WHAT THE EXERCISE ASKS >> From the line that contains "Task: Open the alarms filter icon" to the final line below, both included, print each line exactly and skip the pictures.

Saved entries
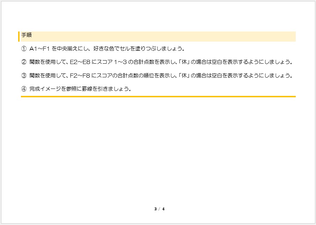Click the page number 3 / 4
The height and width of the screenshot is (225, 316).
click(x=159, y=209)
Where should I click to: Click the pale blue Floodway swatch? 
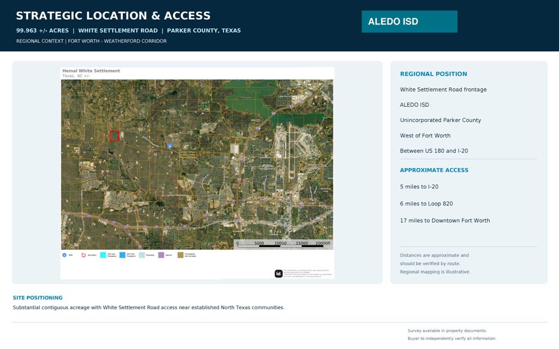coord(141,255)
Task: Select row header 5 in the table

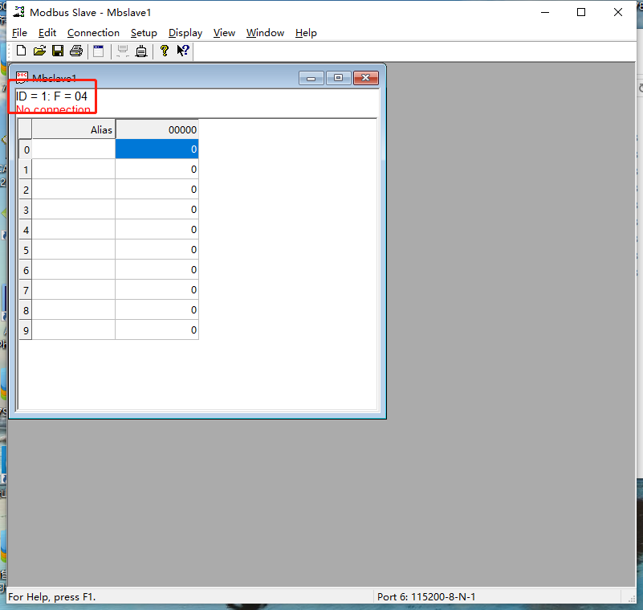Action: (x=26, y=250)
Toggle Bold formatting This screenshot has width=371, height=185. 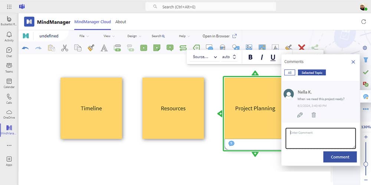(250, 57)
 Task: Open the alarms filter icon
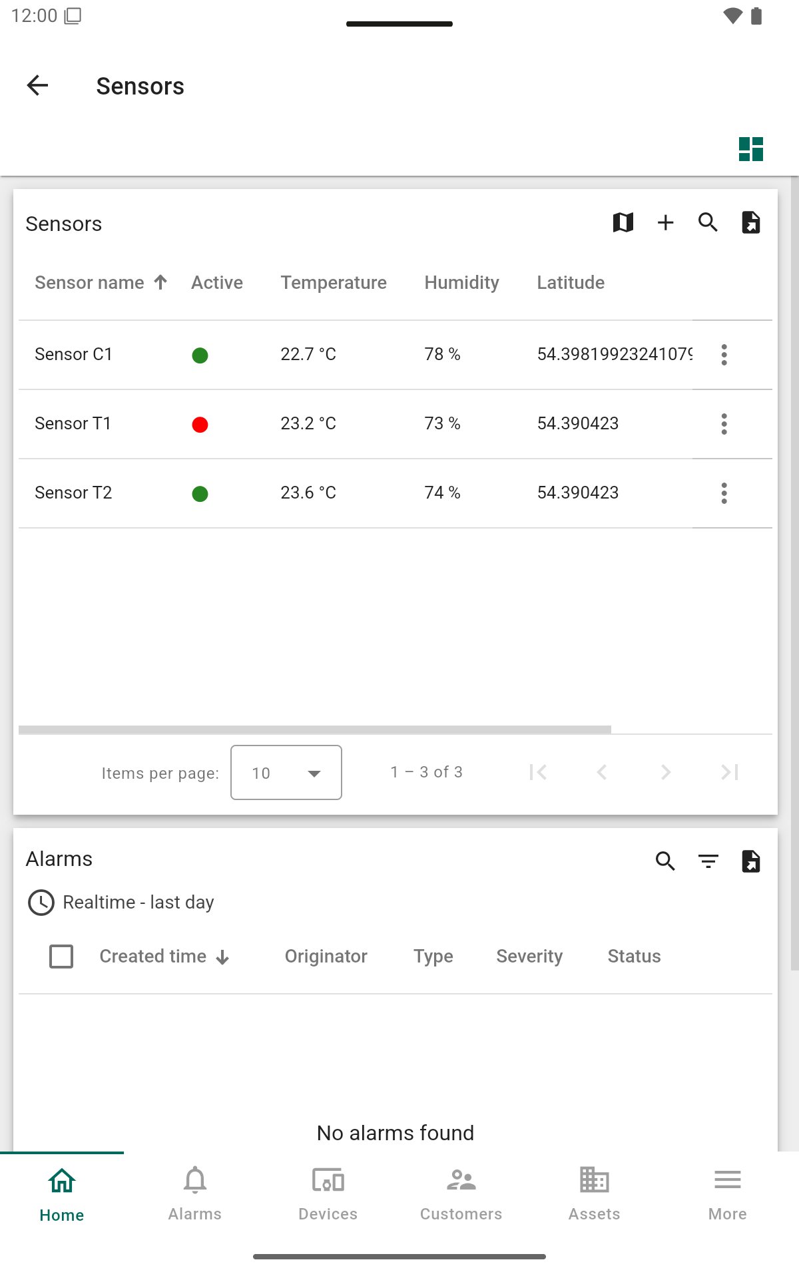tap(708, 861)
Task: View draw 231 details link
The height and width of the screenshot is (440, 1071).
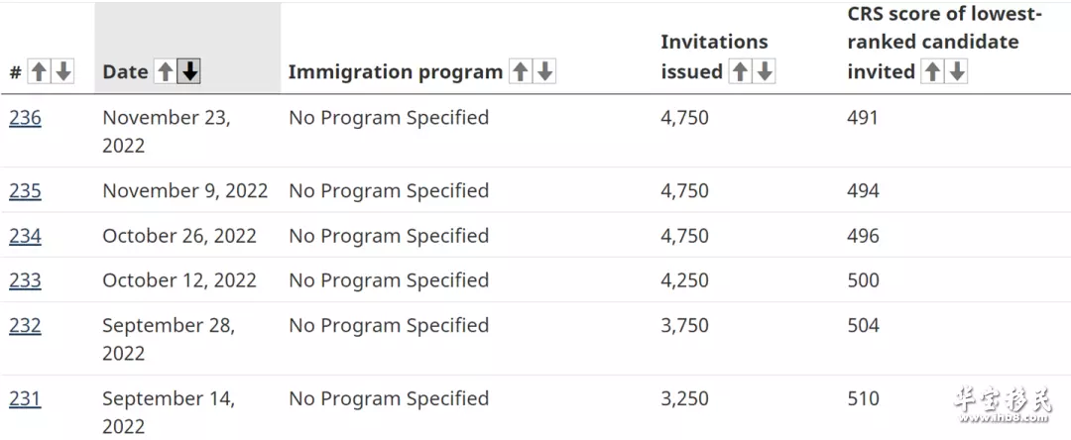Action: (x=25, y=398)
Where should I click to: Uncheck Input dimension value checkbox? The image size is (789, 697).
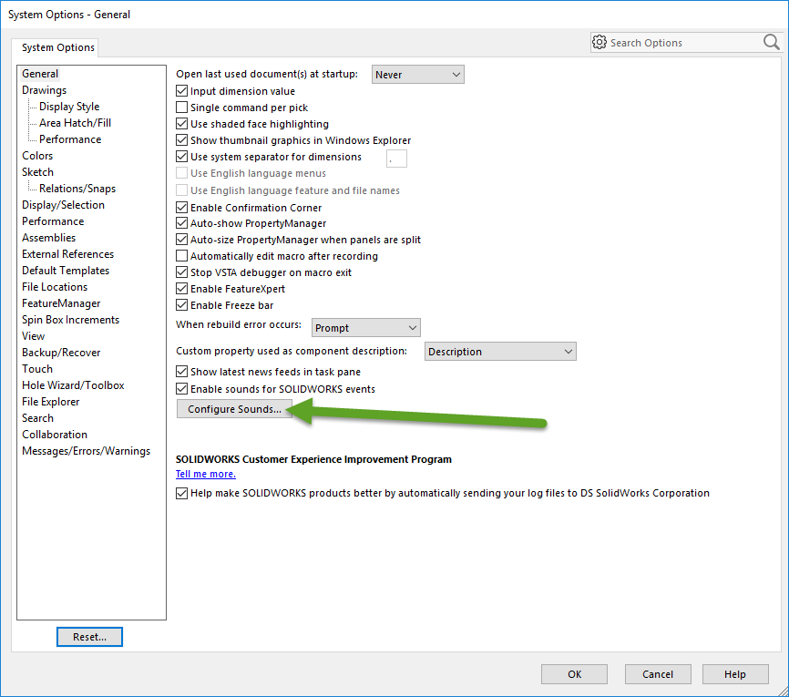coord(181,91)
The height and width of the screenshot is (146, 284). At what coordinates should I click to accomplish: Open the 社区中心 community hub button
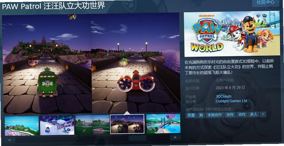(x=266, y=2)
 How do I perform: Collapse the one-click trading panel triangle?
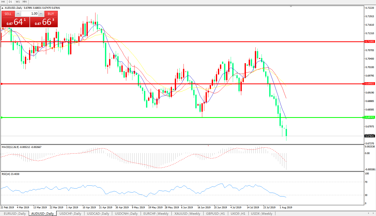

ANSWER SECTION >>
 Task: Open the alarms filter icon
tap(708, 861)
Task: View draw 231 details link
The height and width of the screenshot is (440, 1071).
Action: (x=25, y=398)
Where should I click to: Uncheck Input dimension value checkbox? The image size is (789, 697).
coord(181,91)
The height and width of the screenshot is (146, 284). At what coordinates should I click to accomplish: Open the 社区中心 community hub button
(x=266, y=2)
 How do I perform: Collapse the one-click trading panel triangle?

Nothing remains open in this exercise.